By purchasing large numbers of futures contracts, and thereby pushing up futures prices to even higher levels than current prices, speculators have provided a financial incentive for oil companies to buy even more oil and place it in storage. A refiner will purchase extra oil today, even if it costs $115 per barrel, if the futures price is even higher.
As a result, over the past two years crude oil inventories have been steadily growing, resulting in US crude oil inventories that are now higher than at any time in the previous eight years. The large influx of speculative investment into oil futures has led to a situation where we have both high supplies of crude oil and high crude oil prices.
Compelling evidence also suggests that the oft-cited geopolitical, economic, and natural factors do not explain the recent rise in energy prices can be seen in the actual data on crude oil supply and demand. Although demand has significantly increased over the past few years, so have supplies.
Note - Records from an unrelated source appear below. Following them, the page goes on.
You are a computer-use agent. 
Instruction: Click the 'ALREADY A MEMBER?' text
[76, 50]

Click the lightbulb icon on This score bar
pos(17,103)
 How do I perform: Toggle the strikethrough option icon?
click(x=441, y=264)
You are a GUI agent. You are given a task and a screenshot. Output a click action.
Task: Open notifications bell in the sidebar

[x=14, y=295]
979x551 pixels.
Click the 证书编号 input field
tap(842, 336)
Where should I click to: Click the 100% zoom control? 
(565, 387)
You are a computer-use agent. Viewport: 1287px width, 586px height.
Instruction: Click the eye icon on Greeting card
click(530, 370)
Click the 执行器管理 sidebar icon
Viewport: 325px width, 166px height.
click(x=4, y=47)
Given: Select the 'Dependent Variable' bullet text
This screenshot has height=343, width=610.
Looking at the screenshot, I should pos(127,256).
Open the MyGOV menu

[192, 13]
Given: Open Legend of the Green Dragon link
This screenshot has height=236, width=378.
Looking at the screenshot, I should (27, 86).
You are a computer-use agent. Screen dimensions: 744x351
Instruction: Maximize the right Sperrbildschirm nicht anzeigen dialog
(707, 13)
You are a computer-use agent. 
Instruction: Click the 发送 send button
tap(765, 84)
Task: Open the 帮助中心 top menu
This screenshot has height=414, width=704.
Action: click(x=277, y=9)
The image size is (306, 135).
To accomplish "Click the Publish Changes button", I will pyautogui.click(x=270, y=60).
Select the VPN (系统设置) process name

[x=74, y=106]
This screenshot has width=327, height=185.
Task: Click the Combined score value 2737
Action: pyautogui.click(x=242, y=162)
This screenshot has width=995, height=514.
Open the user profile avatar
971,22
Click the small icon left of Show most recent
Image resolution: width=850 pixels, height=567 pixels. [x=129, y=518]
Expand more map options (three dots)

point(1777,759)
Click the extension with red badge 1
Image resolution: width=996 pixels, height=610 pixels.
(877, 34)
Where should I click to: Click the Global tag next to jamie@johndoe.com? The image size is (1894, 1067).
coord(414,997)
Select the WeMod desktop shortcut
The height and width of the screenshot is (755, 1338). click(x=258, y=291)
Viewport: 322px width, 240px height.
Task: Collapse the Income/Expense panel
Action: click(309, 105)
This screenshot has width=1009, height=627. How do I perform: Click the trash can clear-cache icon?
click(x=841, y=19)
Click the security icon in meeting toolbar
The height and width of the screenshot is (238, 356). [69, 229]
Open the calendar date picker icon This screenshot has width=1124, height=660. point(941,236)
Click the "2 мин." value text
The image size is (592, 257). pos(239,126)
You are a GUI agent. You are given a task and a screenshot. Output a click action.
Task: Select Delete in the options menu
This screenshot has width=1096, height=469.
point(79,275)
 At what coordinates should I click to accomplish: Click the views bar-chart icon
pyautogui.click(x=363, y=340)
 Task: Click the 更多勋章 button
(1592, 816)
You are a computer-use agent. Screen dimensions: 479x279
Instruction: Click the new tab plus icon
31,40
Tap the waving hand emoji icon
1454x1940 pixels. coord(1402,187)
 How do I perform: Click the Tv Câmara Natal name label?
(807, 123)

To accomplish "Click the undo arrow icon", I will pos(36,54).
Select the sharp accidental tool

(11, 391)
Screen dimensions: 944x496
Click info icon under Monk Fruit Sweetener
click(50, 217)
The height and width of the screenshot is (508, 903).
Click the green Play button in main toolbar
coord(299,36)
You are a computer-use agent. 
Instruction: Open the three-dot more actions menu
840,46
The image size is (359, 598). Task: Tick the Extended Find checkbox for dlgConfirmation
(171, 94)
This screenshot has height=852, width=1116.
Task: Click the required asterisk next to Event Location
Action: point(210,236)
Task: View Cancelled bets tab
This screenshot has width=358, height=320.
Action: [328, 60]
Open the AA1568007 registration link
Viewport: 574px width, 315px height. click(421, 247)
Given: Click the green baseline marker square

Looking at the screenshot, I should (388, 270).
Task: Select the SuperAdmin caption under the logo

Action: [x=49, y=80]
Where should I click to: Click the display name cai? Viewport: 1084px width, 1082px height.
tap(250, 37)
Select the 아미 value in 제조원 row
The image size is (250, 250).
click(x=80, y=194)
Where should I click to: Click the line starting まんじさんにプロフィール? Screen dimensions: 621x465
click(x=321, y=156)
Over the past couple of years global crude oil production has increased along with the increases in demand; in fact, during this period global supplies have exceeded demand, according to the US Department of Energy. The US Department of Energy’s Energy Information Administration (EIA) recently forecast that in the next few years global surplus production capacity will continue to grow to between 3 and 5 million barrels per day by 2010, thereby “substantially thickening the surplus capacity cushion.”
Dollar and oil link
A common speculation strategy amid a declining USA economy and a falling US dollar is for speculators and ordinary investment funds desperate for more profitable investments amid the US securitization disaster, to take futures positions selling the dollar “short” and oil “long.”
For huge US or EU pension funds or banks desperate to get profits following the collapse in earnings since August 2007 and the US real estate crisis, oil is one of the best ways to get huge speculative gains. The backdrop that supports the current oil price bubble is continued unrest in the Middle East, in Sudan, in Venezuela and Pakistan and firm oil demand in China and most of the world outside the US. Speculators trade on rumor, not fact.
In turn, once major oil companies and refiners in North America and EU countries begin to hoard oil, supplies appear even tighter lending background support to present prices.
Although demand has significantly increased over the past few years, so have supplies.